Given entries —
--------
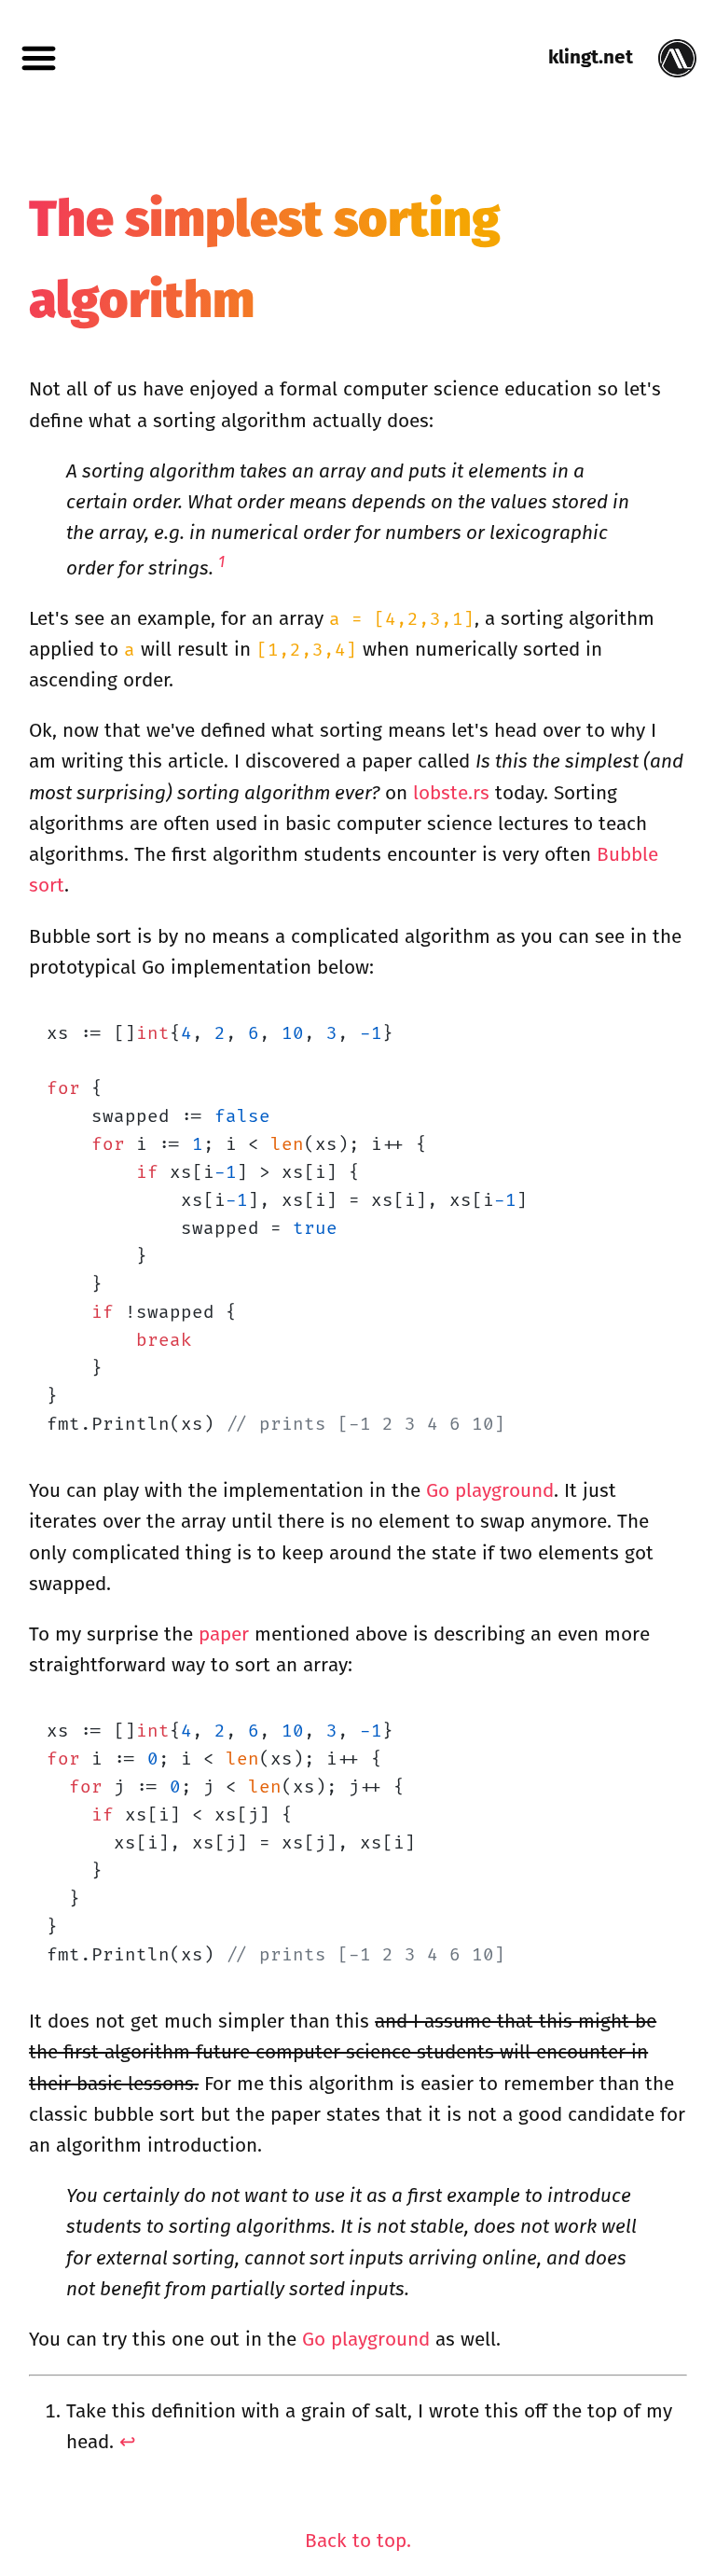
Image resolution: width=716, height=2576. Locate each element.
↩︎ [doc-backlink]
--------
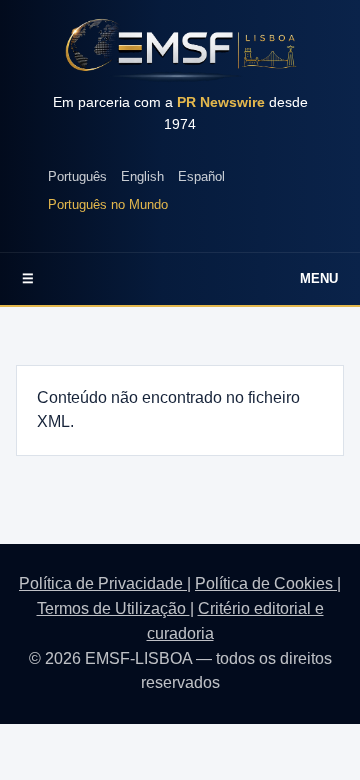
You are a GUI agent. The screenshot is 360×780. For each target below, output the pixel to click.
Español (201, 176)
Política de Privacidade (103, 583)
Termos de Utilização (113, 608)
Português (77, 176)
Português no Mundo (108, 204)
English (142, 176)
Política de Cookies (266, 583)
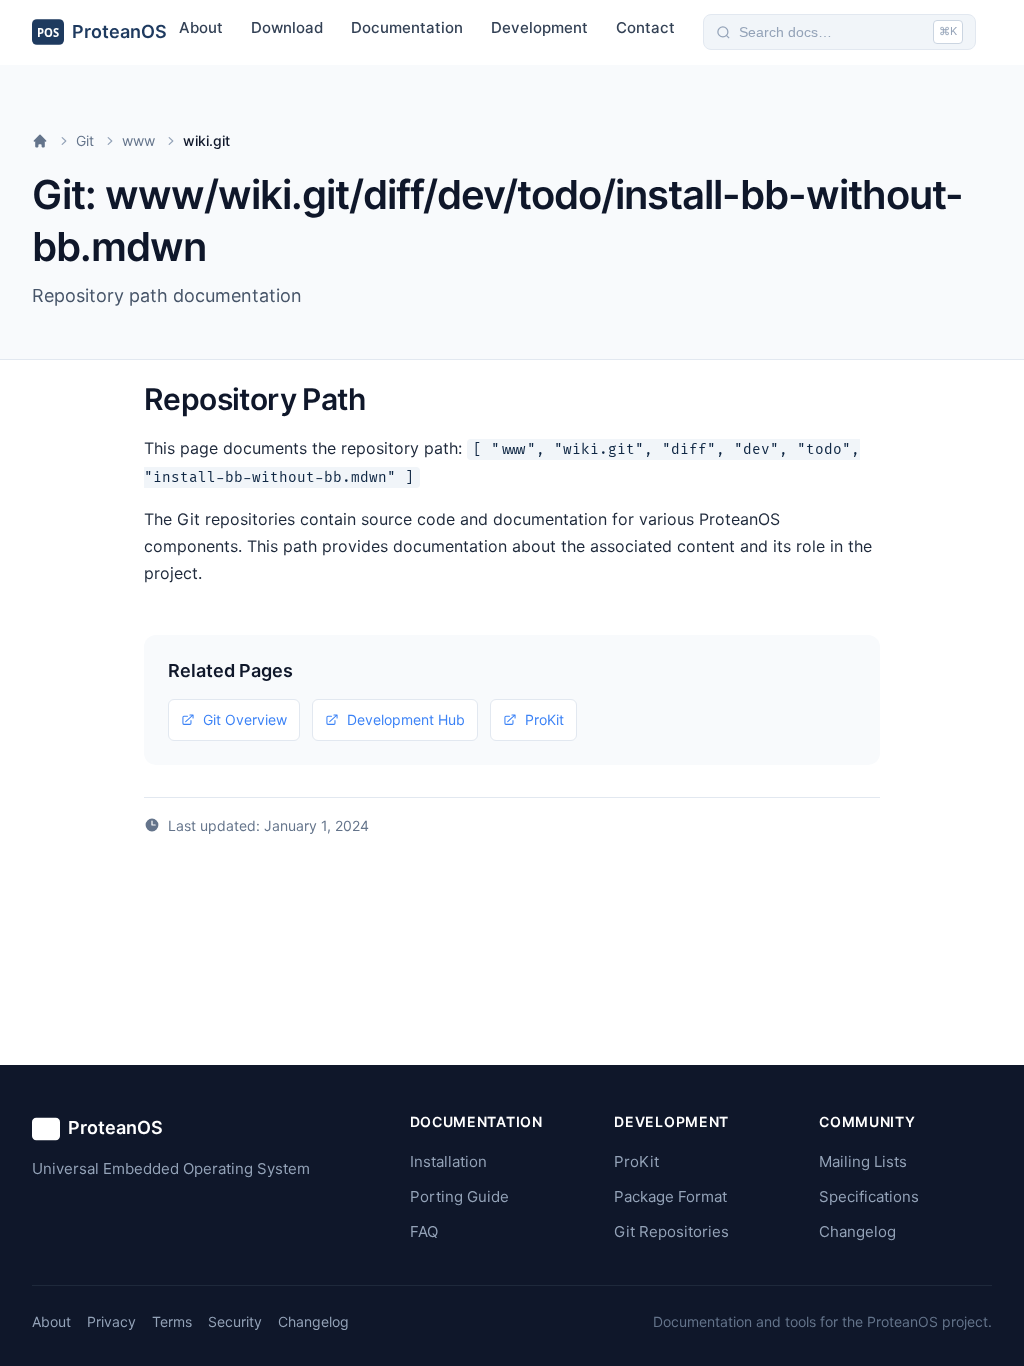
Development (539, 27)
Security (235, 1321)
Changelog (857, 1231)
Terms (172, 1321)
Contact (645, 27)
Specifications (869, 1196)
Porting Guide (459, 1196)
--------
Activity — Taking the entries above, print exactly the lines starting at the line with "Changelog (857, 1231)" and ending at the line with "Porting Guide (459, 1196)", both included.

Solution to the exercise —
Changelog (857, 1231)
Terms (172, 1321)
Contact (645, 27)
Specifications (869, 1196)
Porting Guide (459, 1196)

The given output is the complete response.